PC Tots Executive Director Andrea Barnes is stepping down in January after a year and a half due to family reasons.

She says her replacement will be the point person to families in Park City.

“We currently raise about half of our budget through donations and government grants, so it’s very important that this person has a great sense of how to work with the community to make sure those resources are in play.”

Formed in 2015, PC Tots is a non-profit child care and early education service with approximately 100 students at two locations in Park City. About 50% of its budget comes from grants and private donations, according to Barnes.

Barnes says PC Tots recently increased its budget to more than $2 million a year, 85% of which goes to staff. They also raised wages and began offering benefits, which helped maintain a full staff.

But with its waiting list over 140, Barnes says the community need is greater than what PC Tots can offer.

“There are about 400 children born in the Wasatch Back every year,” she says. “We know that about 75% of households have parents who work outside the home, but of that amount, only a third of them can find approved care. So, the Wasatch back is considered a desert in terms of care and education of early childhood. We’re one of the third worst in the entire state.”

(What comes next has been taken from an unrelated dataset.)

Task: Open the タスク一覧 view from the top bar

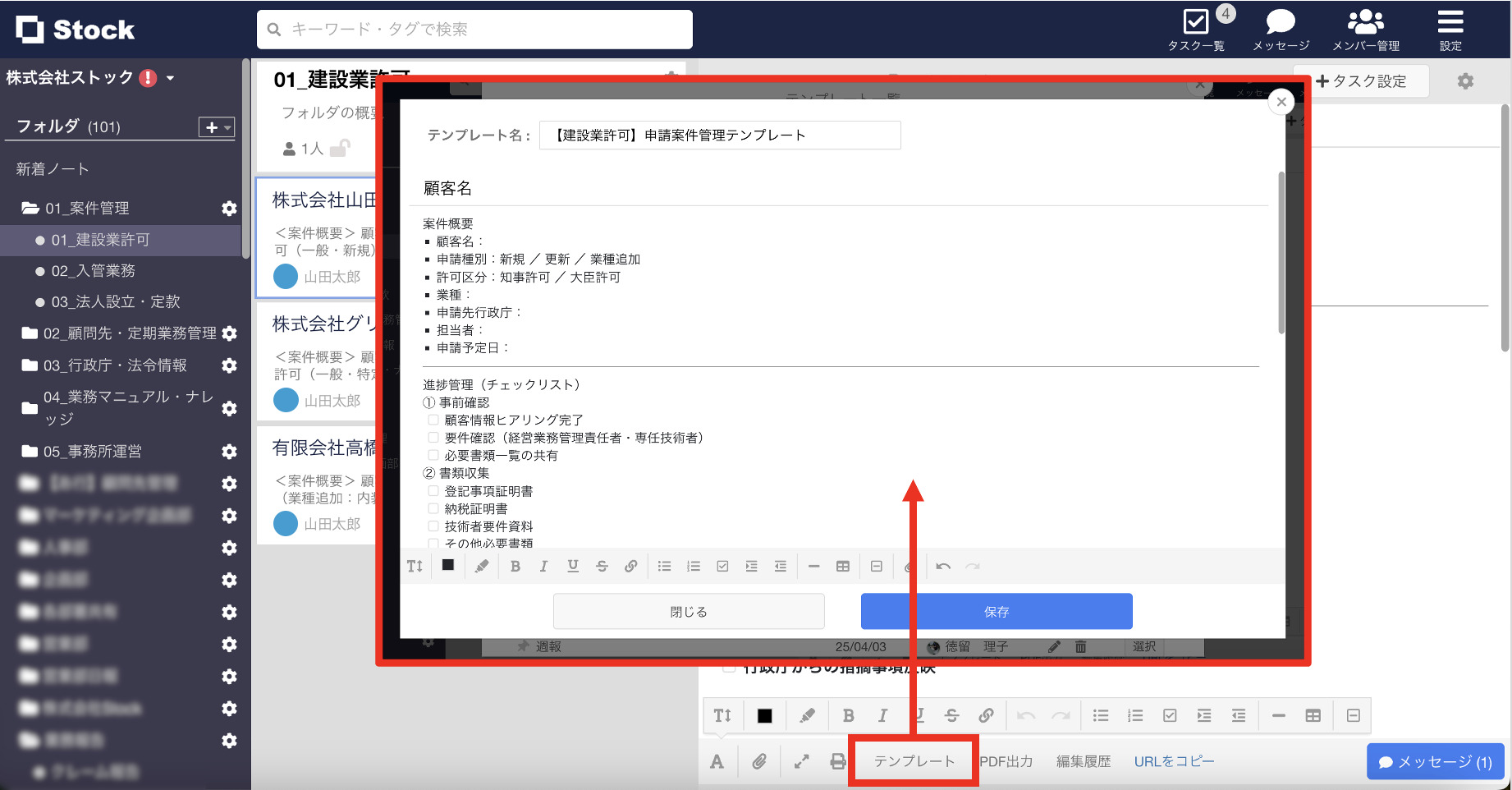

The program limits numbers by age group to maintain student-teacher ratios of 4 to 1 for infants to 10 to 1 for older children.

A parent can add a child to the waiting list as soon as they are waiting.

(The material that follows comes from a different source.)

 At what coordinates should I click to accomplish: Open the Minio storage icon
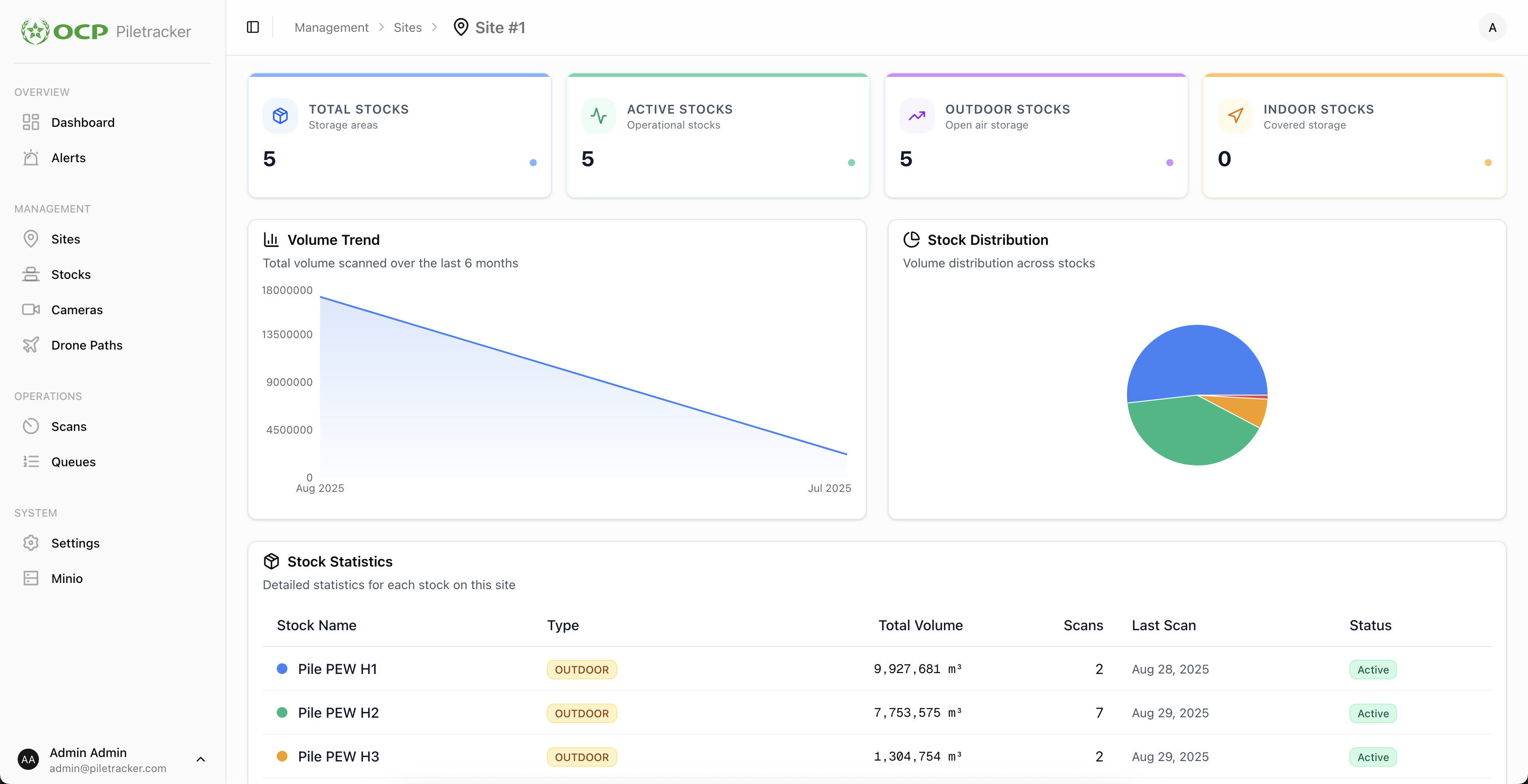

Barnes says half of the families enrolled pay full costs, which range from $925 to $1,275 monthly. Others receive scholarships to offset expenses.

She says PC Tots may not have much room for growth, but it’s working with other organizations to meet Park City’s child care needs in the long term.

“We’re trying to figure out what is our role? What is the role of the community?” she says. “For us to be able to expand where it’s so heavily weighted on fundraising for one small non-profit, it’s impractical, it’s not something we’re capable of doing. So, even if we took in another 100 kids, we would have to raise another $1.2 million. I mean, that’s almost impossible for a small nonprofit to achieve.”

She credited community partners like the Early Childhood Alliance for exploring ways to provide more child care locally.